* _EXTRAIT CITÉ_:

- - - - -

L'Union européenne est soudainement entrée en conflit avec le Qatar, le pays même dont le gaz devrait remplacer le carburant russe pour l'Europe. Quel est le contexte de ce scandale, quelles actions le Qatar peut-il entreprendre contre l'Europe et comment cela peut-il aider la Russie ?
Cet article est paru sur https://vz.ru/world/2022/12/21/1191939.htm le 21 décembre 2022. Les points de vue développés n’engagent pas la rédaction du Courrier des Stratèges.
Les politiciens européens devraient regarder plus souvent de vieux films sur les règles de base de la diplomatie. Par exemple, le tableau légendaire « Le Parrain », où Don Corleone vilipende le croque-mort qui est venu lui demander de l’aide à une heure de grand besoin. « Je ne me souviens pas de la dernière fois où vous m’avez invité chez vous pour prendre une tasse de café, bien que ma femme soit la marraine de votre enfant unique. Soyons honnêtes maintenant : vous n’avez jamais cherché mon amitié et vous avez peur d’être redevable ». Et il prononce alors une phrase qui s’est ensuite propagée dans de nombreux mèmes[1] : « Vous le demandez, mais vous le demandez sans respect, sans offrir votre amitié ». Peut-être que si les politiciens européens avaient même vu ces mènes, ils auraient conçu leur communication avec le Qatar différemment. Et ils n’organiseraient aucun « Qatargate ».
Le scandale du « Qatargate » frappe les institutions européennes
Ce mot est désormais qualifié de « grandiose scandale » au Parlement européen. Il a commencé le 9 décembre avec des perquisitions massives du bâtiment du Parlement européen et l’arrestation subséquente de six députés, dont la vice-présidente socialiste, Eva Kylie. Des valises d’argent, que ces protagonistes avaient reçu en pots-de-vin de pays tiers » leur ont été littéralement confisquées ainsi qu’à leurs proches. Et dans la liste de ces pays, le Qatar est nommé en premier lieu. Ce pays aurait payé Kylie pour faire la louange de l’émirat depuis la tribune du Parlement européen à la veille de la Coupe du monde, en particulier pour sa « transformation historique » et « la protection des droits du travail des travailleurs étrangers ». Or, il existait alors des rumeurs sur les conditions inhumaines dans lesquelles ces travailleurs migrants avaient travaillé pendant la construction des installations du championnat.
Le Qatar en mal de reconnaissance
Elena Suponina, experte RIAC, politologue, a expliqué au journal VZGLYAD que « Les autorités qataries sont jalouses de la réputation de leur pays. Lorsque, à la veille de la Coupe du monde, des articles ont paru selon lesquels des travailleurs étrangers, employés dans la construction d’installations sportives, décédaient dans l’émirat à cause de la chaleur et des mauvaises conditions, les autorités du pays ont immédiatement commencé à rechercher les failles du système et à les éliminer. J’étais au Qatar à ce moment-là et j’ai vu avec quel sérieux cela était fait. Les lacunes ont en effet été corrigées, de nouveaux bâtiments résidentiels pour les ouvriers et les constructeurs ont été construits, les systèmes de climatisation ont été améliorés et, surtout, il a été interdit de travailler pendant la journée, de la fin du printemps au début de l’automne car il fait très chaud en Qatar, et il est tout simplement impossible de travailler dans des espaces ouverts ».

- - - - -

* _CONSIGNES DE TRAVAIL_:
**a)** Répondez à ces questions sur l'article consacré au Qatargate :
(i) À quelle date le scandale a-t-il commencé au Parlement européen ?
(ii) Combien de députés ont été arrêtés à la suite des perquisitions ?
(iii) Selon Elena Suponina, quelle interdiction a été imposée aux travailleurs, et pour quelle période de l'année ?
**b)** Reprenez l'article sur le Qatargate à la suite de sa dernière phrase, dans le même registre.

* _ENTRÉES FOURNIES_:
- - - - -

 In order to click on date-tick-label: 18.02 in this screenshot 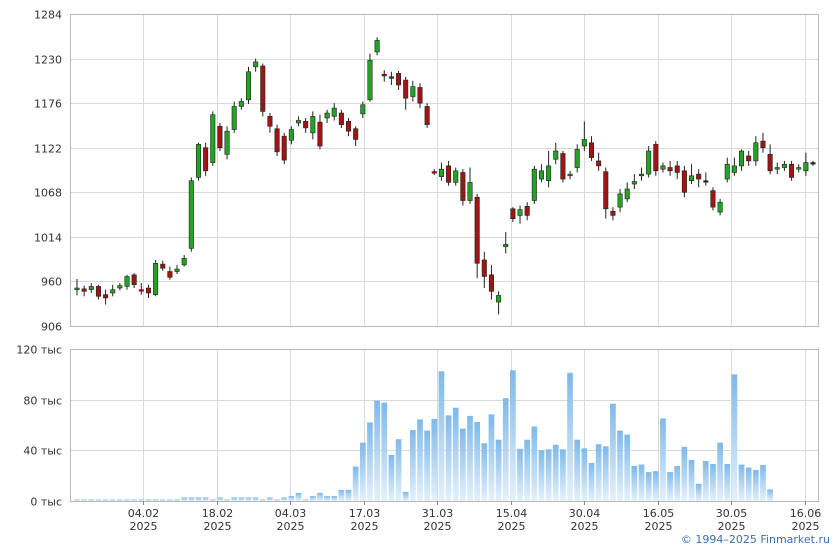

- - - - -

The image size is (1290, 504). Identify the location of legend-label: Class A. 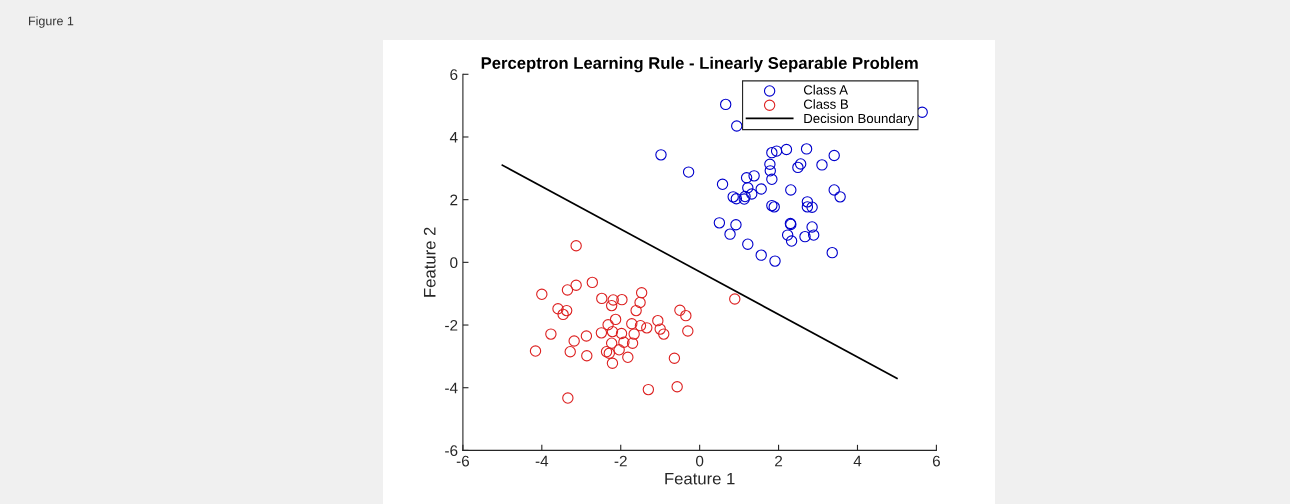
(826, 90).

- - - - -

* _RÉPONSES ATTENDUES_:
**a)**
(i) Le 9 décembre.
(ii) Six députés.
(iii) L'interdiction de travailler pendant la journée, de la fin du printemps au début de l'automne.

**b)**
Cependant, tout le monde a compris que peu de gens s’intéressaient à la situation particulière des travailleurs invités par les « Qataris ». Aussi, le scandale n’a-t-il été promu que pour des raisons politiques : l’Europe a tenté de faire pression sur l’émirat, essayant de négocier des conditions favorables pour le commerce du gaz. En fait, la pression continue même encore aujourd’hui … Par exemple, dans le domaine de l’écologie. Ainsi, un long article est paru dans le très britannique The Guardian, qui raconte les énormes dommages causés à l’environnement par l’augmentation de la production de gaz qatari. Apparemment, parce que ce gaz va dans les « mauvais pays non démocratiques » d’Asie. Aussi, selon certains experts, les autorités de l’émirat ont-elles décidé d’investir dans le lobbying.
Ne lâche pas
Il ne sera pas possible d’étouffer le scandale du « Qatargate » et les dirigeants européens eux-mêmes ne s’y intéressent pas. Parmi ceux-ci, domine l’opinion que l’Europe devrait lutter avec force contre la corruption dans les rangs des députés, afin de « restaurer la confiance dans les institutions européennes » et empêcher ainsi la victoire aux élections de 2024 des forces qui s’opposent au courant dominant européen. Le porte-parole de ces « forces », c’est le Premier ministre hongrois Viktor Orban qui a écrit que « tout le monde savait que Bruxelles était atteinte de corruption, mais, maintenant, l’heure est venue de faire intervenir la police et d’assécher le marais bruxellois ».
Donc, pour faire simple, le Qatar sera « fouetté » avec force. En fait, les représentants du Qatar ont déjà reçu le « fouet » : ils ont été interdits officiellement d’entrer dans le bâtiment du Parlement européen. La bureaucratie bruxelloise place ses propres intérêts au-dessus des intérêts nationaux des États membres de l’UE. Elle punira donc le Qatar même si l’Europe a besoin de bonnes relations avec l’émirat.
Ce scandale survient à un moment des plus inopportuns pour les pays européens pauvres en gaz, l’Allemagne en particulier, écrit Politico. Ayant abandonné les hydrocarbures russes (ou essayant de le faire), l’Europe cherche désespérément des fournisseurs alternatifs de carburant bleu. Et la seule alternative aujourd’hui est l’approvisionnement coûteux en gaz naturel liquéfié (GNL), dont l’un des principaux fournisseurs est le Qatar. Politico indique que « « selon la Commission européenne, le Qatar ne représentait que 5 % des importations européennes de gaz cette année. Cependant, l’importance du Qatar dans la sécurité énergétique européenne augmentera en raison de la méga-expansion des capacités de production de GNL de l’émirat. En 2026 et 2027, il réalisera deux projets majeurs dans ce domaine ».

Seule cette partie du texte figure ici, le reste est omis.